E anche in questo contesto, il cambio di passo si è avuto con l’arrivo del Governo Meloni. “I fondi UE del nuovo fondo stanno andando alla costruzione di una nuova linea ferroviaria da Napoli a Bari e di un parco eolico al largo della Sicilia. Si stanno allestendo asili nido nel tentativo di aumentare il basso tasso di occupazione femminile, insieme a una debolezza dell'economia meridionale” si legge nel pezzo nell'edizione cartacea del settimanale.

Quello che lascia poi stupiti è che il giornale inglese, smentendo la vulgata comune arriva a criticare il governo Draghi (forse qualcuno in Italia lo considererà un reato di lesa maestà) per come ha gestito la programmazione del Pnrr (al contrario di quello invece fatto sotto il governo Meloni, sotto l’abilissima regia del ministro Fitto, ora commissario europeo in pectore).

Nel pezzo, infatti, si legge che per affrontare il problema legato al rischio di infiltrazioni mafiose nella gestione dei fondi, Draghi ha optato per assumere “circa mille persone per fornire assistenza tecnica alle autorità locali.
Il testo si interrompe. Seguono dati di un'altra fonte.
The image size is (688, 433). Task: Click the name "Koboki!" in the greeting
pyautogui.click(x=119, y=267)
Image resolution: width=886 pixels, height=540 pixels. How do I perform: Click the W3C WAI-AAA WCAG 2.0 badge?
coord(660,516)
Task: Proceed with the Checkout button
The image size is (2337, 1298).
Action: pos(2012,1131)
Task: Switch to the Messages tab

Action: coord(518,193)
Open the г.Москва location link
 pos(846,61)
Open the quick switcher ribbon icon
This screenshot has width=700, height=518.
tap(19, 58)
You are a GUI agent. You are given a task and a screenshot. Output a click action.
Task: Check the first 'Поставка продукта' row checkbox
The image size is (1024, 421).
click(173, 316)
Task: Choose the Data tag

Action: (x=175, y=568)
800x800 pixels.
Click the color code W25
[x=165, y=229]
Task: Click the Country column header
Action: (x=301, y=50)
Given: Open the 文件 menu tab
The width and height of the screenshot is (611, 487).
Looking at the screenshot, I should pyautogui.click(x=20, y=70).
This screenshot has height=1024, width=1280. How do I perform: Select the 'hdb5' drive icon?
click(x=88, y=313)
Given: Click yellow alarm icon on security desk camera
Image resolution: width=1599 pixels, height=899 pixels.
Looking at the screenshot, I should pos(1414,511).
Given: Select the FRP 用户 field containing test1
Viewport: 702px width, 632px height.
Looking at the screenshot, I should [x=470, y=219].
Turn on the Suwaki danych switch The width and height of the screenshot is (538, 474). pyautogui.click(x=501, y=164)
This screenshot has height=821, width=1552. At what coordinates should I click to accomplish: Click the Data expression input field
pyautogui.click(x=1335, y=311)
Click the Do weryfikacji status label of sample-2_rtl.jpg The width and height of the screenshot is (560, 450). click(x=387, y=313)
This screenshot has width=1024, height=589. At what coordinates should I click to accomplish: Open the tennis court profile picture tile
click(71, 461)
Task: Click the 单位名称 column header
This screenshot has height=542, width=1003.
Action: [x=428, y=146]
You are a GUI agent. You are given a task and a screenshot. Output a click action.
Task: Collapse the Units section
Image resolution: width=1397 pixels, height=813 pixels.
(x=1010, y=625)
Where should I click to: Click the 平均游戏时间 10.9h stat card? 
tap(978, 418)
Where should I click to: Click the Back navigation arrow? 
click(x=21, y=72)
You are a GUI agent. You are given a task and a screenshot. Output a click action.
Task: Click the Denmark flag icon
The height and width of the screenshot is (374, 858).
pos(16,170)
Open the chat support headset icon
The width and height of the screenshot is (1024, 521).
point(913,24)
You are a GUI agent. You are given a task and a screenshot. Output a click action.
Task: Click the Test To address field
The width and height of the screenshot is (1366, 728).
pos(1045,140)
Ma – obietta la rivista – ricevevano stipendi relativamente modesti e contratti triennali”. Tuttavia, il governo di Giorgia Meloni ha adottato una linea diversa.

Ha centralizzato – si legge – il processo decisionale, limitando il coinvolgimento degli enti locali, e ha speso una parte maggiore del denaro in sussidi volti a promuovere gli obiettivi del Recovery Fund, come rendere l’Europa più verde e più digitale.  Ciò richiede meno capacità tecnica e amministrativa.  E dovrebbe essere in grado di garantire che i soldi vengano spesi più velocemente”.

Il giornale inglese spiega come anche sul fronte spesa siano stati fatti dei passi avanti da gigante, anche se si manifesta ancora qualche dubbio sulla capacità di riuscire a spendere tutta la cifra entro il limite stabilito dalla commissione “E dovrebbe essere in grado di garantire che il denaro venga speso più velocemente. Bruxelles normalmente eroga denaro dal fondo solo quando è convinta che il paese in questione abbia realizzato le riforme e gli investimenti desiderati entro le scadenze stabilite. L'Italia ha fatto bene su questo fronte. Ma la sua sfida più grande, e non solo al Sud, è l'insistenza della Commissione sul fatto che gli stanziamenti debbano essere spesi entro la fine del 2026”.

Insomma, al di là di quello che si possa pensare sul governo Meloni, è indubbio che la grande attenzione mediatica che sta suscitando presso i più autorevoli giornali internazionali, è certamente una grande novità per un paese da troppo abituato a convivere con l'idea di essere sempre e comunque sotto esame, alla stregua di uno scolaro indisciplinato. Adesso invece, almeno formalmente, questa idea sembra essere venuta meno, con buona pace di quanto ancora si ostinano ad accusare la premier e il suo governo di essere isolati a livello internazionale.